'Grey's Anatomy': Does Meredith Grey need to get fired?
A change of scenery might provide a new inroad into the character
Look, don't misunderstand me. I really do like Meredith, and she is, of course, the core of "Grey's Anatomy" (heck, her name is part of the show -- if she left, what would they call it? "Anatomy"?). Oh, and don't assume I mean that Ellen Pompeo needs to go. Fired doesn't mean gone, especially not on "Grey's."

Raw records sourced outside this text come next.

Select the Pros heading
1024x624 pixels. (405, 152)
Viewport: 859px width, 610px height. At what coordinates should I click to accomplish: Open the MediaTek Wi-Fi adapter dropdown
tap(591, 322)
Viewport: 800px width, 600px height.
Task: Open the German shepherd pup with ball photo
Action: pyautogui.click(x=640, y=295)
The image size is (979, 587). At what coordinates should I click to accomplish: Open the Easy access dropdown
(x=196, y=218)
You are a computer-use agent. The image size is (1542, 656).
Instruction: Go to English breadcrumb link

But I have to admit, during this season's earlier shake-up of Seattle Grace, I was excited when the hospital teetered on the brink of a shut-down -- and I was more than a little disappointed when the place was saved at the last minute by Dr. Avery's mom, Catherine (Debbie Allen). With funding in place, everything can proceed (pretty much) as normal, albeit with poor Avery (Jesse Williams) stuck taking on a more high-profile role than he seems to want. Interns can go back to chasing one another, Yang (Sandra Oh) and Owen can continue their post-marriage fling, Arizona (Jessica Capshaw) and Callie (Sara Ramirez) can go back to healing and parenting. Plenty of drama on deck, I'm sure (those budgetary problems aren't necessarily disappearing just because of the big infusion of cash). But perhaps not the cosmic change that had seemed to be at hand.
If there's one thing we know about Seattle Grace, this place is the most watchable when it's shaken to its core -- and the same could be said for Meredith. Lately, however, Meredith hasn't been shaken or stirred by much, even though there's been plenty of plot twists that could have (and maybe should have) thrown her off balance more than they did.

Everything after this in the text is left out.